12 thoughts on “A Cost/Benefit Analysis”

  1. I just listened to the worse of the normally very good Bari Weiss podcasts. She had Josh Rogan (D-WaPo) to discuss how right he was about the lab leak theory and how Zero Hedge was just a “Rooster noting the sun rise”. During the discussion, both the former NYT editorialist and the WaPo reporter noted that the CCP was black mailing the US by threatening to withhold Wuhan made masks if the US didn’t back down from the lab made virus claim. That seems like a story that neither of them covered and was only mentioned in passing during the podcast.

    Who, besides the CCP, made money off mandating masks? Why did our leaders allow us to be blackmailed like this without making it public? I’ll note that a number of noted personalities and companies were quick to call the lab leak theory a lie.

    1. Oh yeah?

      Don’t let this happen to you

      https://www.channel3000.com/state-sen-jacque-reportedly-on-ventilator-as-he-remains-hospitalized/

      Not only is the dude on a ventilator (do they still do that for COVID)? This Madison TV station seems happy that he is ill and getting his just deserts.

      That is the part I don’t want to happen to you. If you wear a mask or take the vaccine, that is your decision, and a person has to balance medical risk against other factors. I just don’t want to see your local TV station appear to be happy that are in that condition.

      1. Notice there are no articles like that about people who wore masks and still got covid and died or got the vax and got hospitalized anyway even though those things happen. Illness is portrayed as a personality failure when the reality is, covid is coming to all of us whether you mask or vax.

        I think being vaccinated gives you your best shot at recovery but covid is here forever. We need to learn how to help our bodies fight it and how best to treat it.

        Dehumanizing people who get it, as if having the right character and demeanor will stop covid is a horrible coping mechanism. The problem is that a lot of the I love science crowd are too simplistic to comprehend the activities they engage in.

  2. I did an analysis like this. Even the second analysis by Reid still implicitly values the whole life at $12m+ when most people are going to earn per capita GDP or less $63k/year 1-2% growth for let’s say 52 years of earnings and 85 years of life for $100k per capita GDP per person while they are working. That will be growing to about $150k per capita in real terms by half way through their careers. So a planning number of $5-7 million is better.

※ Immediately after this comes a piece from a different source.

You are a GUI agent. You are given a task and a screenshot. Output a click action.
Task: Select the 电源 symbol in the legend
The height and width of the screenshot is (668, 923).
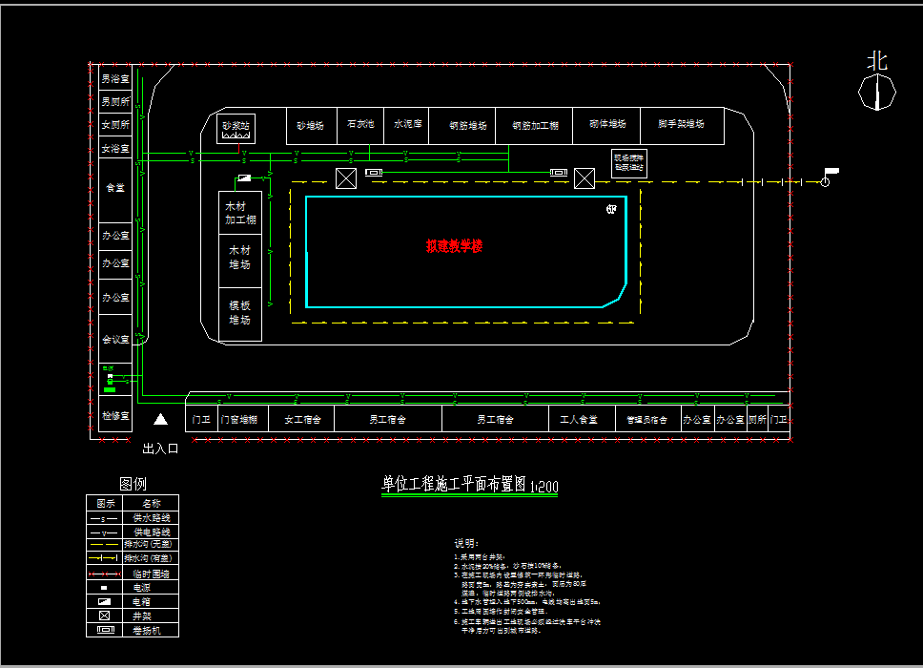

Or if you divide 8.4 trillion in wages by 157 million people employed you only get $53k/year. Which is closer to $2.5-3.5 million.

    Furthermore, the data is inconclusive about whether lockdowns reduced morbidity at all. Policies are uncorrelated with deaths. (Non-compliance may be the explanation. Every fourth person in a hotel that required masks on a recent trip had his nose out of his mask. Channeling everyone into grocery stores instead of splitting them up between restaurants, bars and grocery stores may have increased transmission.) Another answer than Reid’s is that lockdowns cost a good fraction of the 8% drop in GDP (~$2 trillion) with nothing to show for it–or worse.

    1. Bugs me that the people who claim masks work haven’t been pushing PR campaigns on how to properly wear a mask, how often to change a mask out, what types of mistakes make your mask worthless, how to store a mask, and what kind of masks actually work.

      Cloth masks are the least effective, so where is the push to get people to wear better masks?

      1. I agree. This thing about kids in school need to wear them. It would be great if schools taught good hygiene and proper use of PPE (outside of birth control, which they will teach in detail). Alas, if you think your child is going to wear a mask properly, then check out their socks.

      2. Forget the masks! Get the little ones into pressure suits! Imagine a whole generation of kids ready to go for space exploration and fully qualified for EVAs as soon as they hit 18!

        I remember reading once that the Air Force loved to enlist farm kids from the mid-west who had grown up around farm machinery doing both operation and maintenance. Their lack of fear and familiarity with heavy machinery made them natural born flyers of jet aircraft.

        Suppose we could do the same for the Space Force?

        ok ok I’m jesting (a little).

        1. For my return to the classroom this Fall, I am told I am issued a “mask fitter.” I had to do some research to find out what the e-mail was even referring to.

          https://making.engr.wisc.edu/mask-fitter/

          It appears only instructors in the College of Engineering are being given these things. Sad.

      3. The people “pushing” masks have been “pushing” a whole lot of other things now, aren’t they?

        I hate the word “push” as shorthand for using political organization or power to force things on people as much as I cannot stand the word “jab” for a medical injection of a vaccine.

        Use of a mask is a visible display of cognitive skills or lack of same, especially when one’s nose is left uncovered or someone is in a store confident of the protection afforded by one of those masks with a valve on the front. Misuse of a mask may be a sign of other habits putting that person at higher risk of getting The Virus and an indicator to minimize one’s own time in a store or other public indoor space.